Assignment.
Locate the line that contains "Box Systems (15, 2213)" in the entries below, then repeat it and every following line through the line that contains "Remortgage to invest (26, 1581)", exactly, and no others.

Records from a dataset

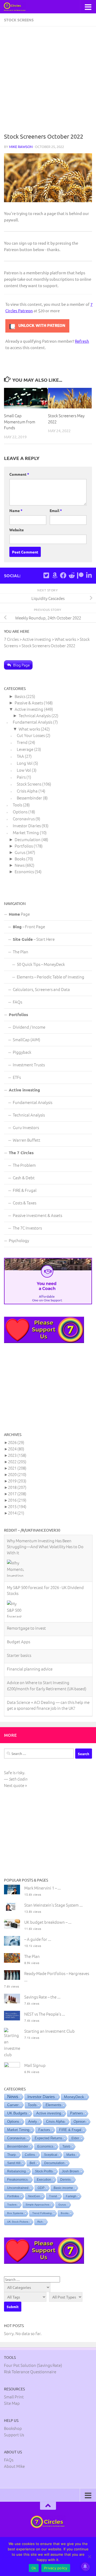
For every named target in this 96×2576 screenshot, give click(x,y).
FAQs (17, 1002)
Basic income (63, 2187)
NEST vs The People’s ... (44, 2014)
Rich (40, 2221)
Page (19, 914)
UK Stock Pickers (17, 2221)
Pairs (21, 777)
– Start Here (34, 939)
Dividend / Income (29, 1027)
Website (16, 529)
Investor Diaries (27, 825)
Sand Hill (14, 2163)
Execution (44, 2179)
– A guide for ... (37, 1939)
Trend (22, 742)
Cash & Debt (24, 1177)
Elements (53, 2105)
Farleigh (71, 2196)
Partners (76, 2113)
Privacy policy (55, 2568)
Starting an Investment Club (49, 2031)
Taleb (66, 2146)
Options (20, 811)
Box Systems (15, 2213)
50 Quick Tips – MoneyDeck (41, 964)
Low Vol (24, 770)
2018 (17, 1487)
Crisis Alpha (27, 791)
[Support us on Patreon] (80, 575)
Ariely (32, 2122)
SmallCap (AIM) (26, 1039)
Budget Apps (18, 1595)
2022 (17, 1461)
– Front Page (29, 926)
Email (56, 510)
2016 (17, 1500)
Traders (12, 2204)
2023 (17, 1455)
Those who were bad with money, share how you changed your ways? (47, 1703)
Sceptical (50, 2155)
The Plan (20, 951)
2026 (16, 1442)
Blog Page (21, 665)
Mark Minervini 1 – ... (42, 1888)
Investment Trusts (29, 1064)
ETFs (17, 1077)
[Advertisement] (48, 81)
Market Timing (26, 832)
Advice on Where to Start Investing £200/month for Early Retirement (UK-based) (46, 1639)
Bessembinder (29, 798)
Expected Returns (48, 2138)
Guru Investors (26, 1127)
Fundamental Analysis (32, 722)
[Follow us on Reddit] (72, 575)
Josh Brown (70, 2171)
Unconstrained (18, 2187)
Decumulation (28, 839)
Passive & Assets (29, 702)
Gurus (20, 852)
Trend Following (42, 2213)
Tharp (11, 2155)
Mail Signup (35, 2065)
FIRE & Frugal (25, 1190)
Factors (44, 2130)
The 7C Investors (27, 1228)
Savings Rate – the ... (42, 1997)
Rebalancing (16, 2171)
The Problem (24, 1165)
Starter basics (19, 1608)
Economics (24, 871)
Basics (20, 696)
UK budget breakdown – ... (47, 1922)
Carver (13, 2105)
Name (15, 510)
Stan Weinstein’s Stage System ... (53, 1905)
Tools (17, 804)
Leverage (25, 749)
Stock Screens (19, 19)
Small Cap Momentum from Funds (19, 421)
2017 (17, 1493)
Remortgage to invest (26, 1581)
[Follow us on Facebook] (63, 575)
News (20, 865)
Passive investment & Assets (37, 1215)
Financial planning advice (30, 1622)
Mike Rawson (21, 146)
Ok (33, 2568)
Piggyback (22, 1052)
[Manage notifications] (85, 2566)
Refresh (82, 341)
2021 (17, 1468)
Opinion (79, 2122)
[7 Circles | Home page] (18, 6)
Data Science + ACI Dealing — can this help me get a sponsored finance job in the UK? (48, 1658)
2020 (17, 1474)
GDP (41, 2187)
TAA (20, 756)
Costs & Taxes (24, 1202)
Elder (75, 2138)
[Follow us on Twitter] (46, 575)
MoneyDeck (74, 2097)
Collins (30, 2155)
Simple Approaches (37, 2204)
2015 (17, 1506)
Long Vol (25, 763)
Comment (19, 474)
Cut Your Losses (31, 735)
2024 (16, 1448)
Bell (32, 2163)
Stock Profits (44, 2171)
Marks (70, 2155)
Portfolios (24, 846)
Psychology (19, 1240)
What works (29, 729)
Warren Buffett (26, 1140)
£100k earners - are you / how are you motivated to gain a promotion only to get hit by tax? (48, 1681)
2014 (16, 1513)
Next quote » (15, 1785)
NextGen (34, 2196)
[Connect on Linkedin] (89, 575)
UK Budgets (17, 2113)
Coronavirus (24, 818)
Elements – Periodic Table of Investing (50, 976)
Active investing (29, 709)
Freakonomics (17, 2179)
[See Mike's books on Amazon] (54, 575)
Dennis (65, 2179)
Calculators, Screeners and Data (41, 989)
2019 (17, 1481)
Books (20, 858)
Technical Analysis (35, 715)
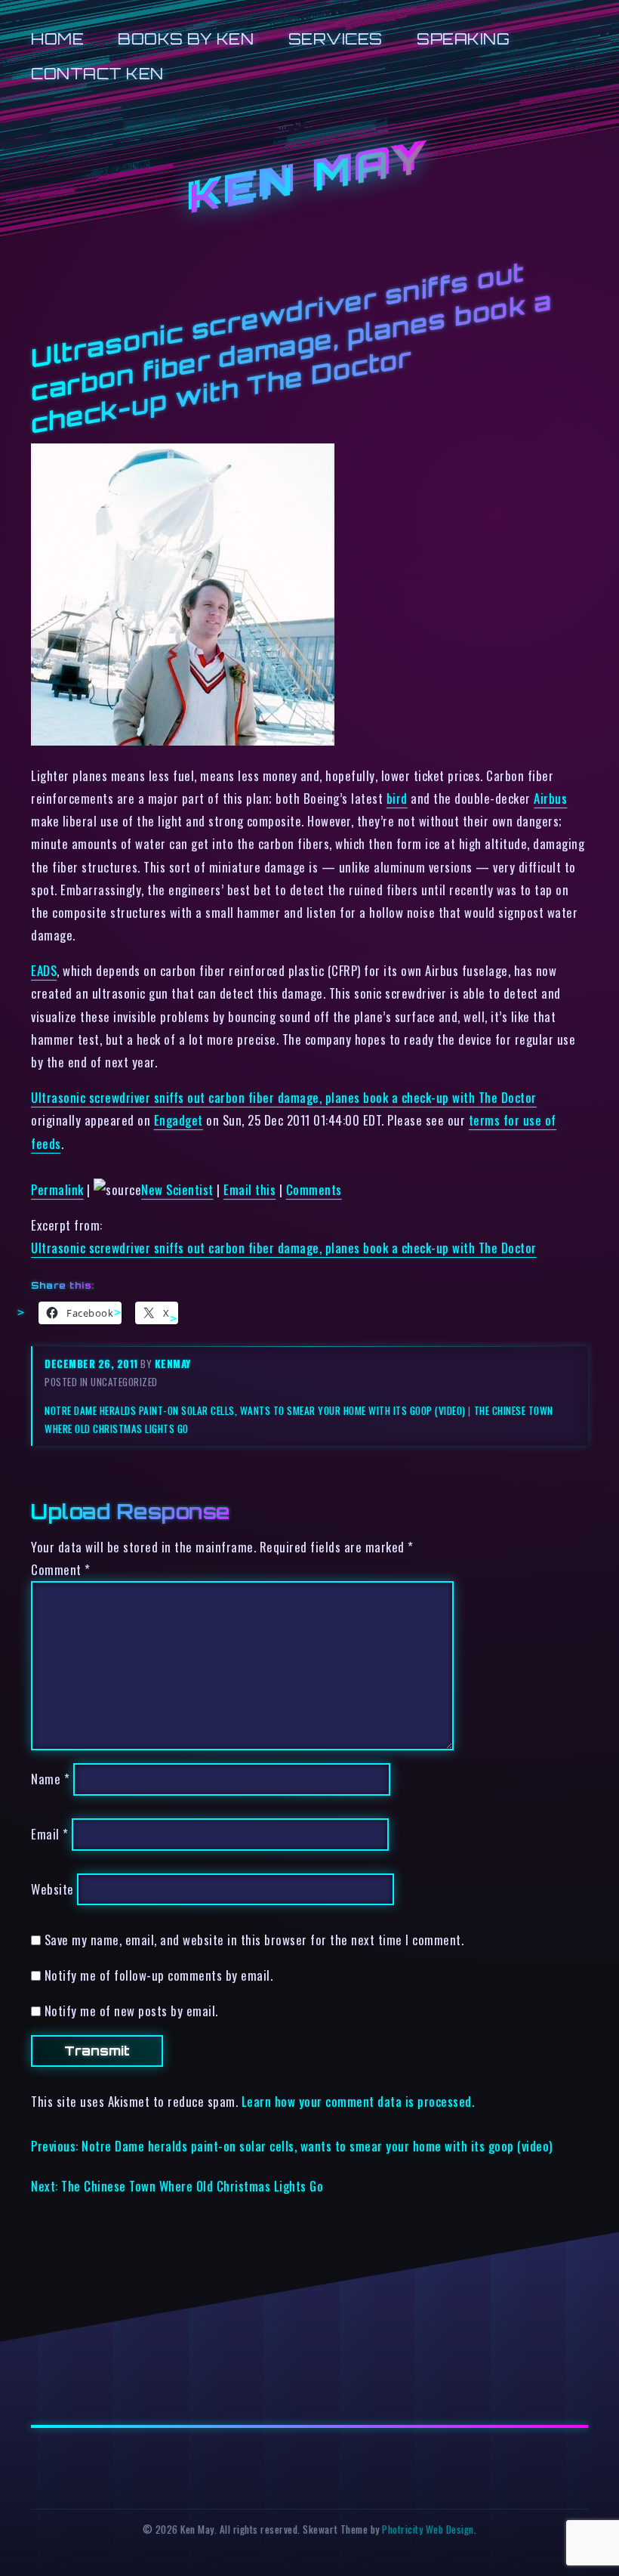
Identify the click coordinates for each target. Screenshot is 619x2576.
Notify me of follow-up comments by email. (159, 1975)
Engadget (178, 1119)
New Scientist (177, 1189)
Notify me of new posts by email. (131, 2010)
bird (397, 798)
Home (57, 38)
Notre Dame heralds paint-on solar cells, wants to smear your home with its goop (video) (255, 1410)
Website (52, 1888)
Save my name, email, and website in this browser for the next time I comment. (254, 1939)
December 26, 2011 (92, 1363)
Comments (314, 1189)
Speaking (463, 38)
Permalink (57, 1189)
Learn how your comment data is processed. (358, 2101)
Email (50, 1833)
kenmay (173, 1363)
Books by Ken (186, 38)
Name (50, 1778)
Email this (249, 1189)
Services (335, 38)
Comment (61, 1569)
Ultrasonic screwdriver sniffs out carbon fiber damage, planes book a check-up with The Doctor (284, 1097)
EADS (44, 970)
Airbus (550, 798)
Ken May (309, 178)
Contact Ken (97, 73)
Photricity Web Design (428, 2529)
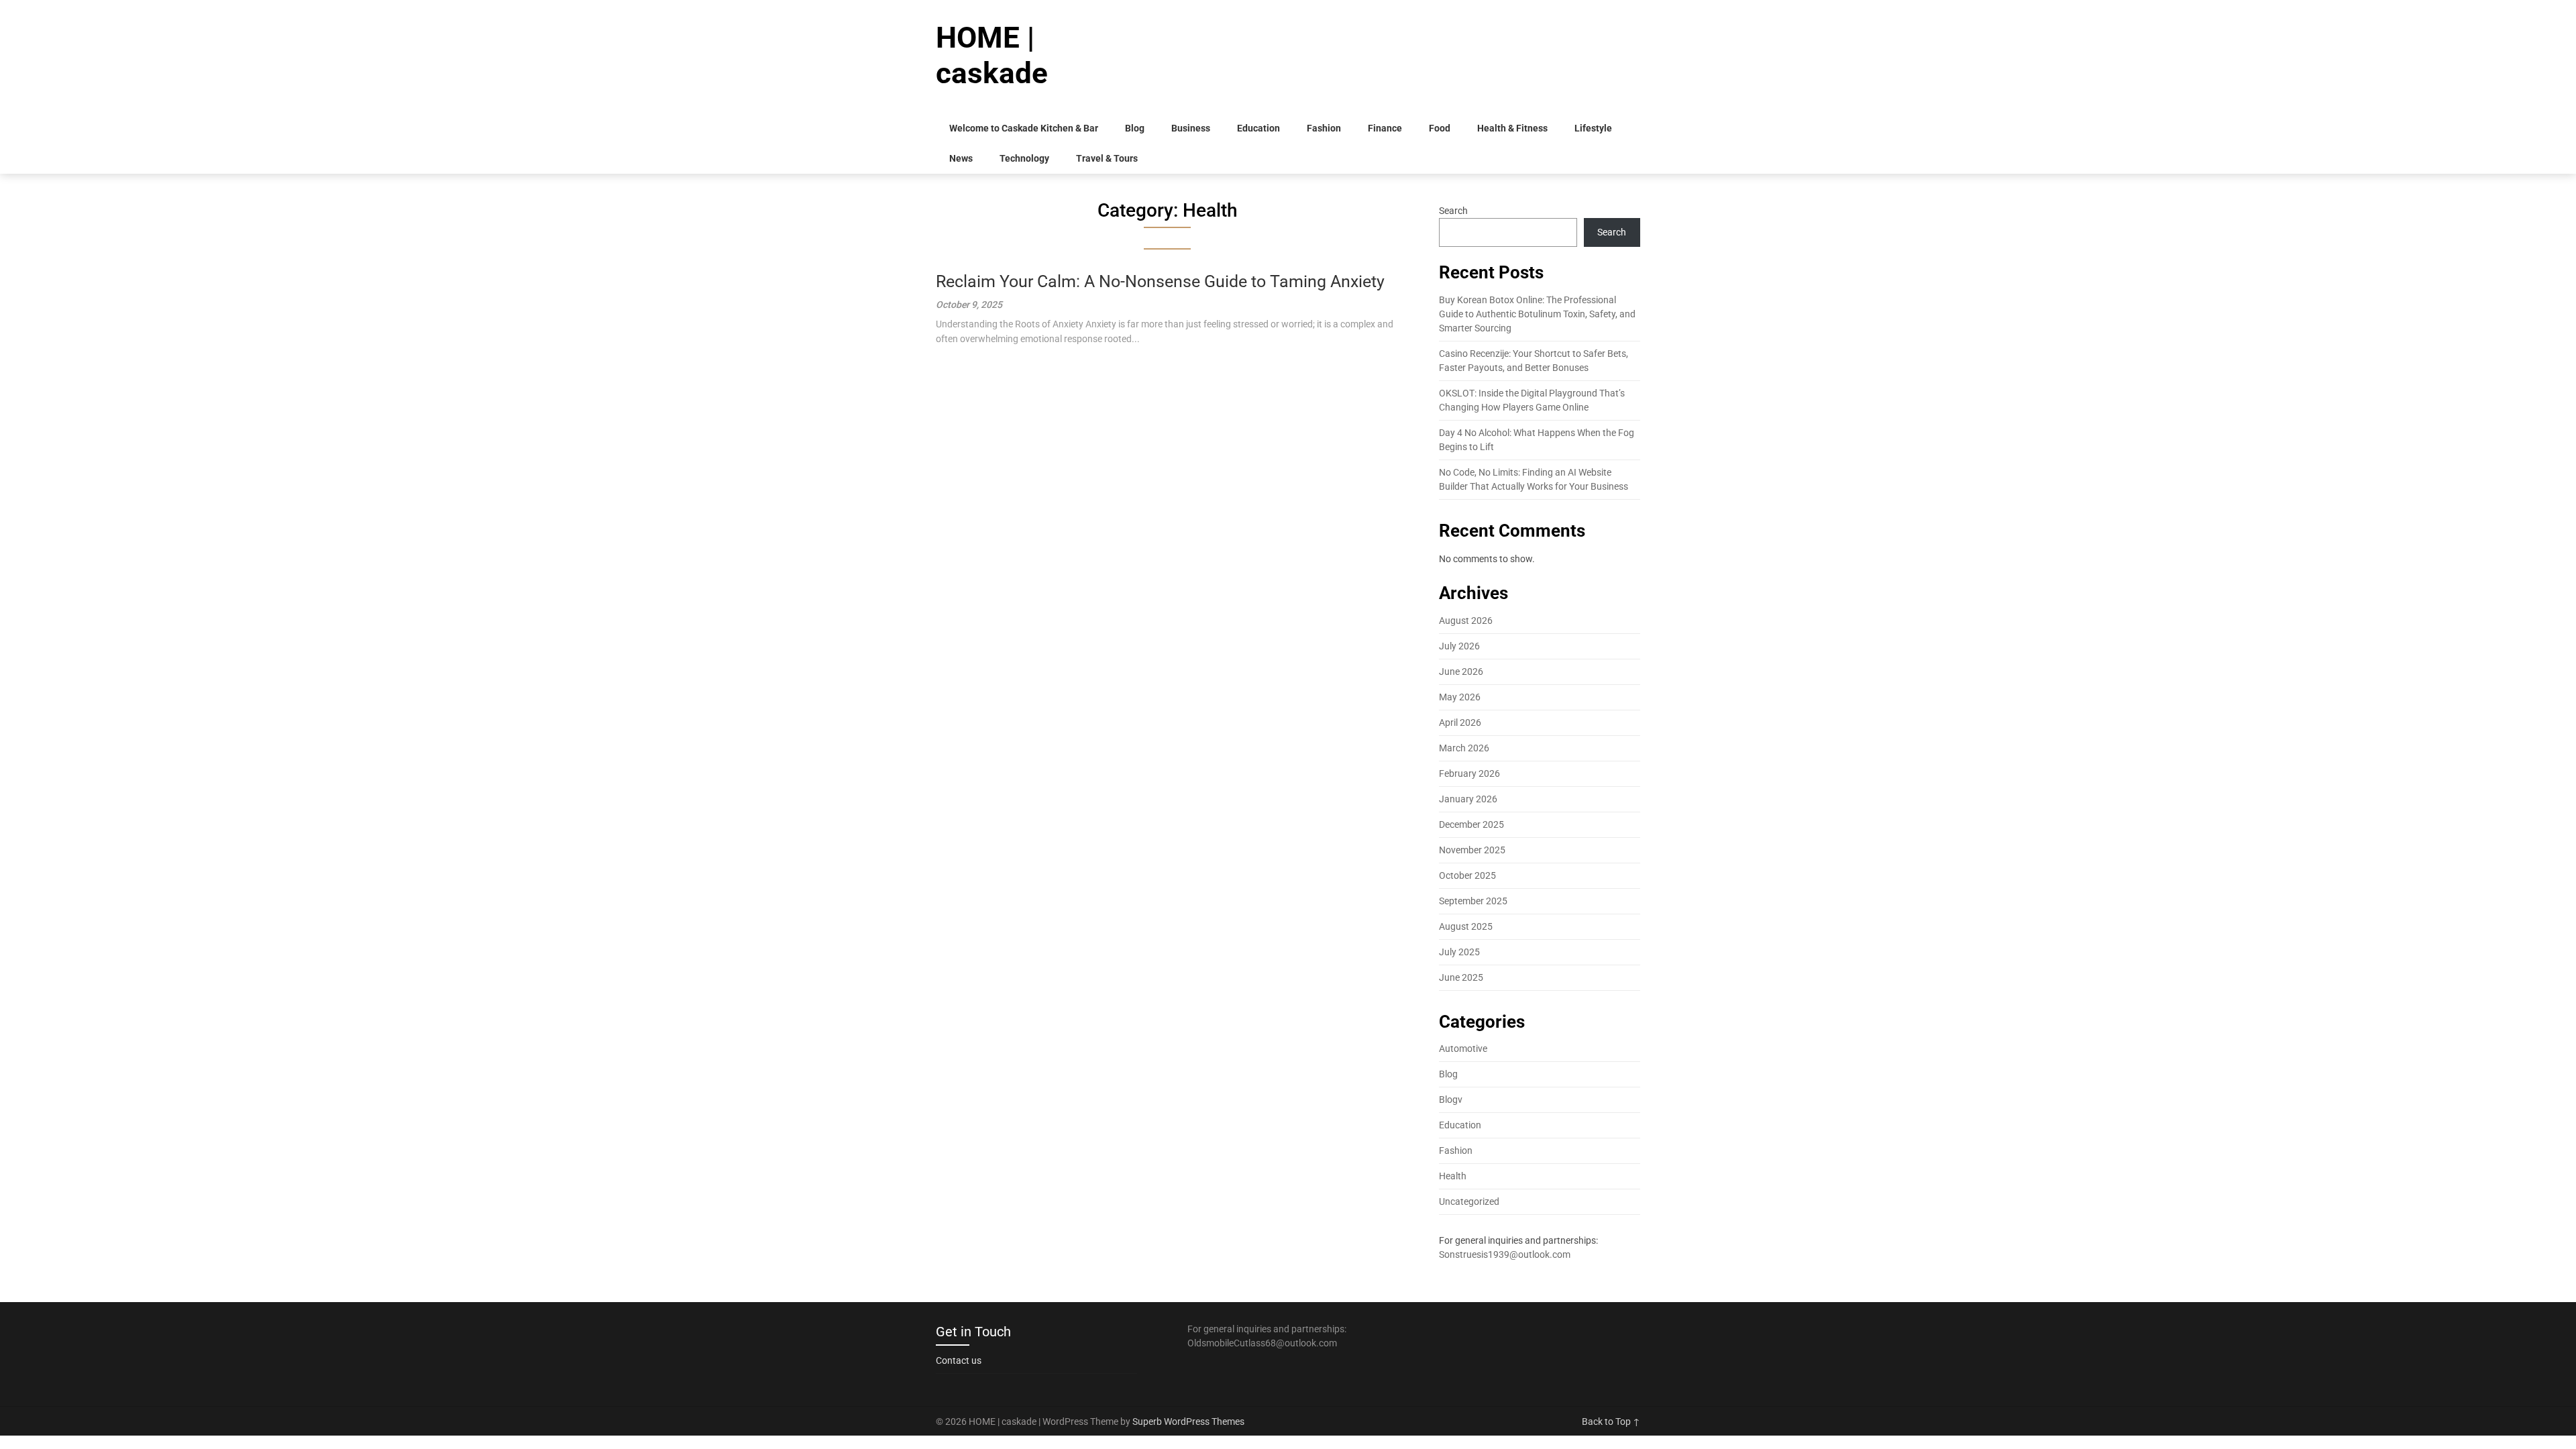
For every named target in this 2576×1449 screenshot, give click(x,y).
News (961, 158)
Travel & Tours (1107, 158)
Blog (1134, 128)
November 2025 (1472, 850)
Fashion (1324, 128)
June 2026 (1461, 671)
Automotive (1463, 1048)
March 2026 (1464, 748)
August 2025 (1466, 926)
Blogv (1450, 1099)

Expected answer.
Box Systems (15, 2213)
50 Quick Tips – MoneyDeck (41, 964)
Low Vol (24, 770)
2018 (17, 1487)
Crisis Alpha (27, 791)
[Support us on Patreon] (80, 575)
Ariely (32, 2122)
SmallCap (AIM) (26, 1039)
Budget Apps (18, 1595)
2022 (17, 1461)
– Front Page (29, 926)
Email (56, 510)
2016 (17, 1500)
Traders (12, 2204)
2023 (17, 1455)
Those who were bad with money, share how you changed your ways? (47, 1703)
Sceptical (50, 2155)
The Plan (20, 951)
2026 (16, 1442)
Blog Page (21, 665)
Mark Minervini 1 – ... (42, 1888)
Investment Trusts (29, 1064)
ETFs (17, 1077)
[Advertisement] (48, 81)
Market Timing (26, 832)
Advice on Where to Start Investing £200/month for Early Retirement (UK-based) (46, 1639)
Bessembinder (29, 798)
Expected Returns (48, 2138)
Guru Investors (26, 1127)
Fundamental Analysis (32, 722)
[Follow us on Reddit] (72, 575)
Josh Brown (70, 2171)
Unconstrained (18, 2187)
Decumulation (28, 839)
Passive & Assets (29, 702)
Gurus (20, 852)
Trend Following (42, 2213)
Tharp (11, 2155)
Mail Signup (35, 2065)
FIRE & Frugal (25, 1190)
Factors (44, 2130)
The 7C Investors (27, 1228)
Savings Rate – the ... (42, 1997)
Rebalancing (16, 2171)
The Problem (24, 1165)
Starter basics (19, 1608)
Economics (24, 871)
Basics (20, 696)
UK budget breakdown – ... (47, 1922)
Carver (13, 2105)
Name (15, 510)
Stan Weinstein’s Stage System ... (53, 1905)
Tools (17, 804)
Leverage (25, 749)
Stock Screens (19, 19)
Small Cap Momentum from Funds (19, 421)
2017 (17, 1493)
Remortgage to invest (26, 1581)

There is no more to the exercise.